Supplied records

--

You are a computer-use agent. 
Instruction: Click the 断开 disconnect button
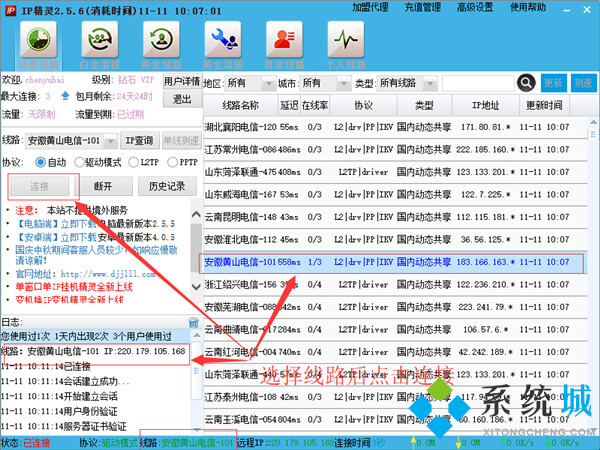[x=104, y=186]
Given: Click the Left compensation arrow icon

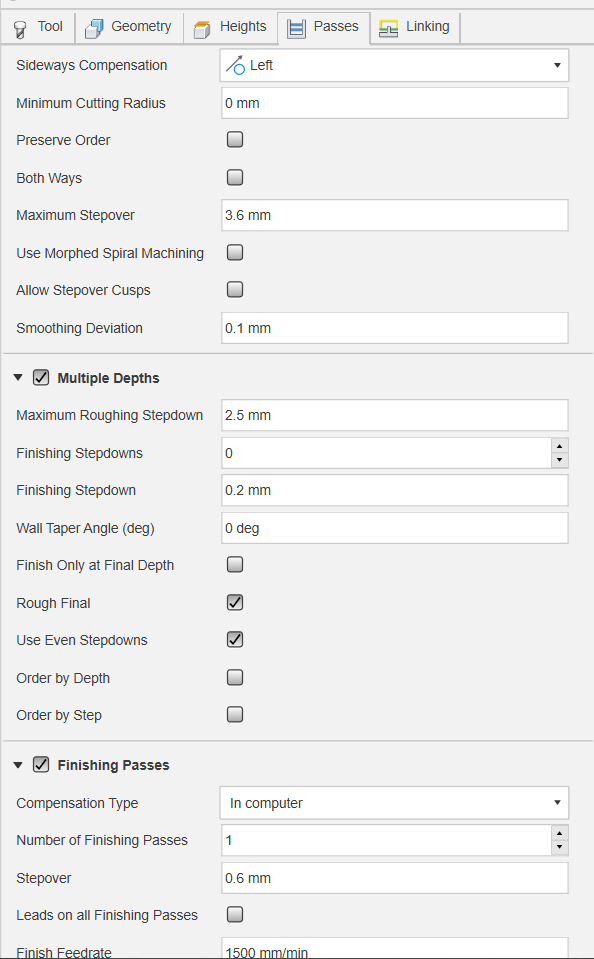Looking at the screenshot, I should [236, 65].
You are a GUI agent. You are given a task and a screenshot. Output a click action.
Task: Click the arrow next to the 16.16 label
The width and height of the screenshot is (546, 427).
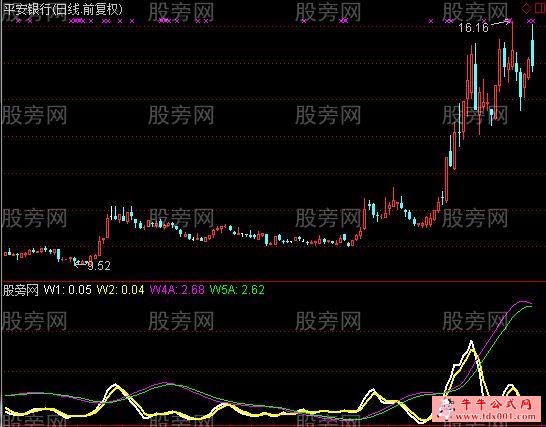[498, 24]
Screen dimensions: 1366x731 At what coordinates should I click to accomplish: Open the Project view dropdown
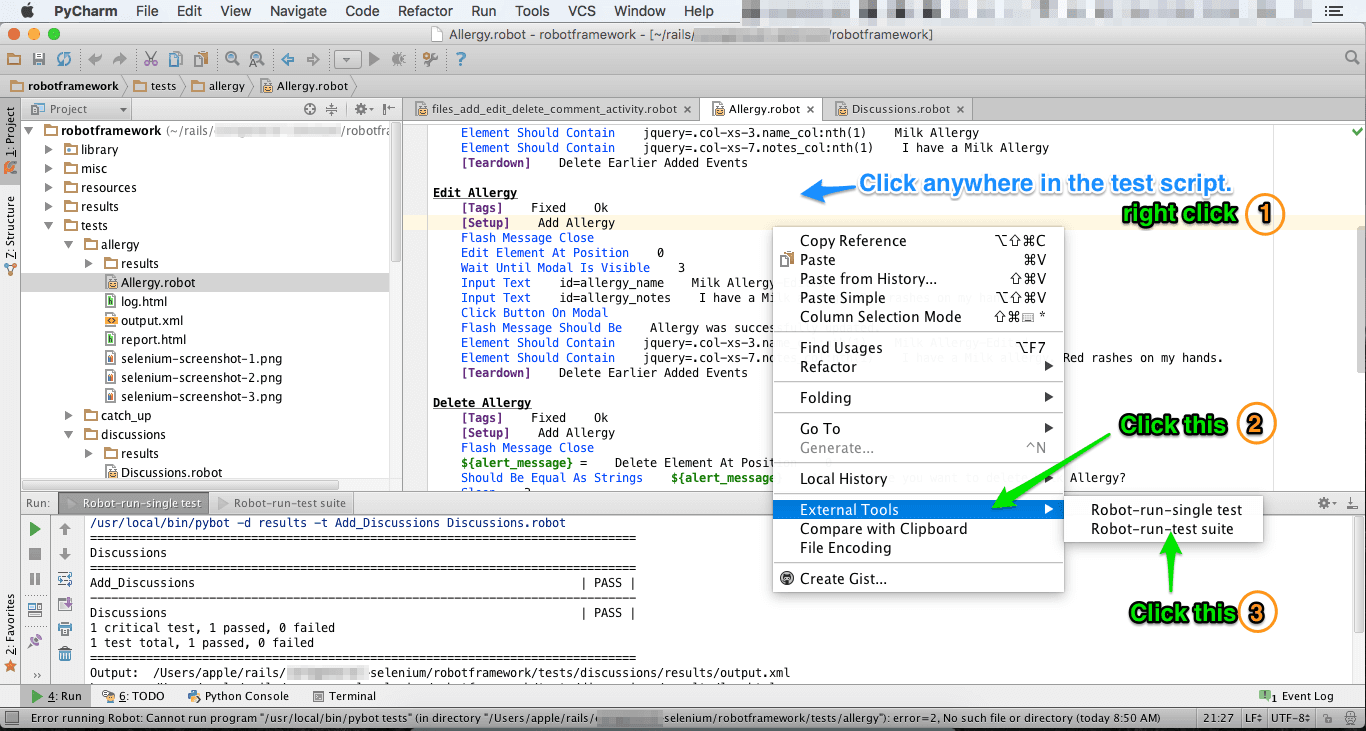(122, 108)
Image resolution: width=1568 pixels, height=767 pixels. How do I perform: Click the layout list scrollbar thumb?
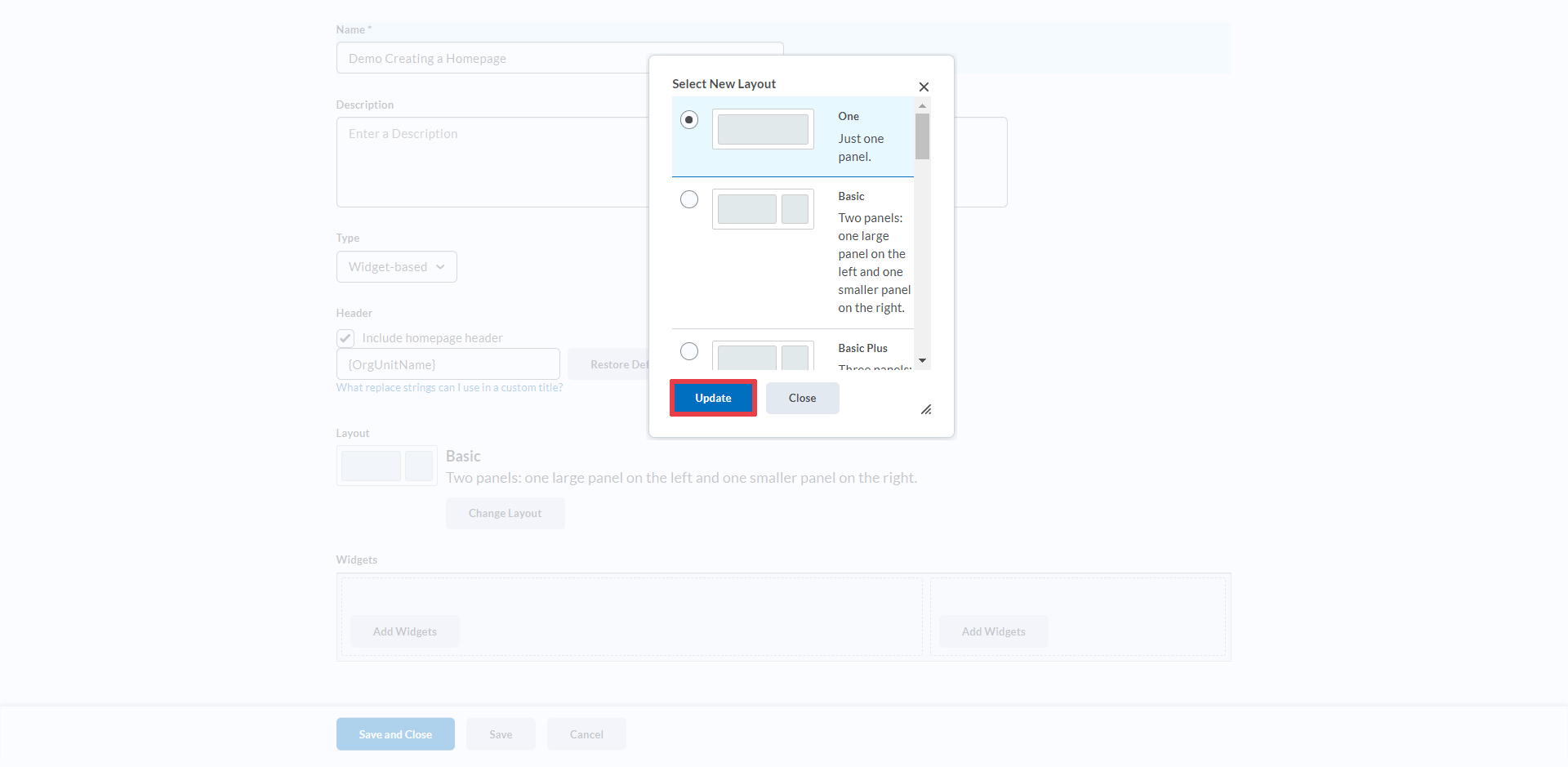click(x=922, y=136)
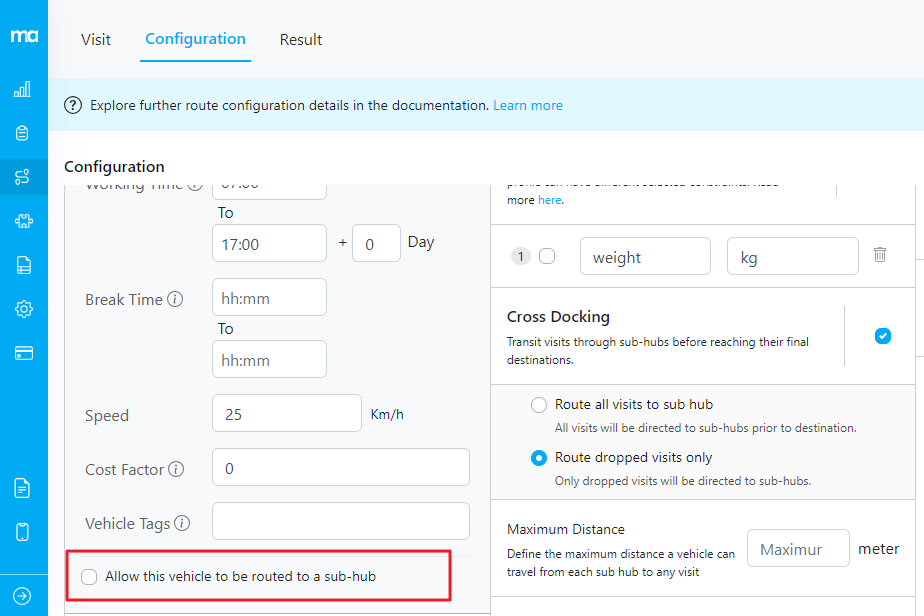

--

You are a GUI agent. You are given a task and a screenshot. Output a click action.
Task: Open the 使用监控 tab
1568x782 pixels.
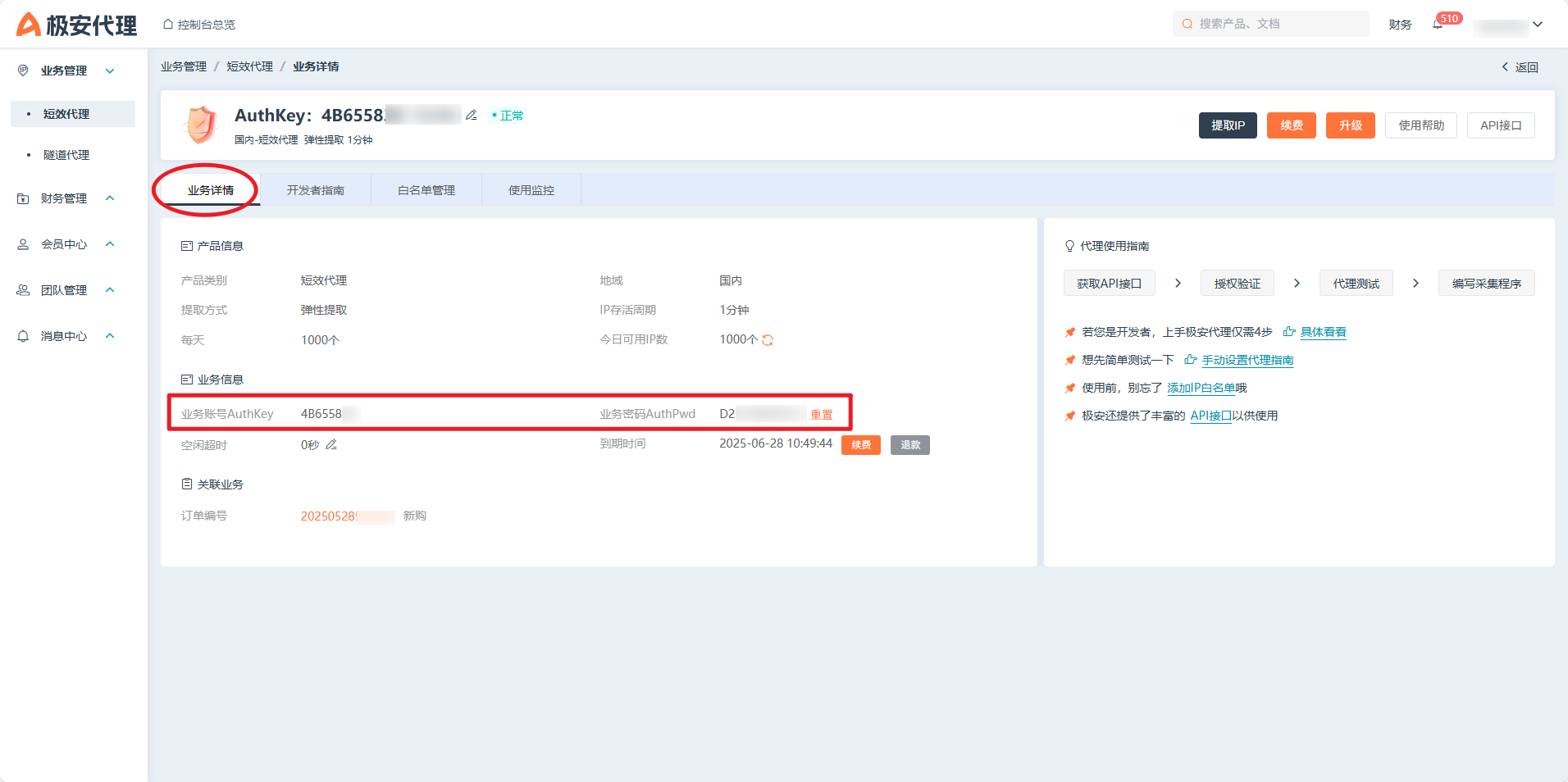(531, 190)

--

Task instructions
Quote the lines above exactly, starting with the one that has "You are a computer-use agent." and ending with the one that has "Task: Click the arrow next to the 16.16 label"; drop the pictures and include nothing else.

Response to the task
You are a computer-use agent. 
Instruction: Click the 断开 disconnect button
[x=104, y=186]
Given: Click the Left compensation arrow icon

Looking at the screenshot, I should [236, 65].
You are a GUI agent. You are given a task and a screenshot. Output a click action.
Task: Click the arrow next to the 16.16 label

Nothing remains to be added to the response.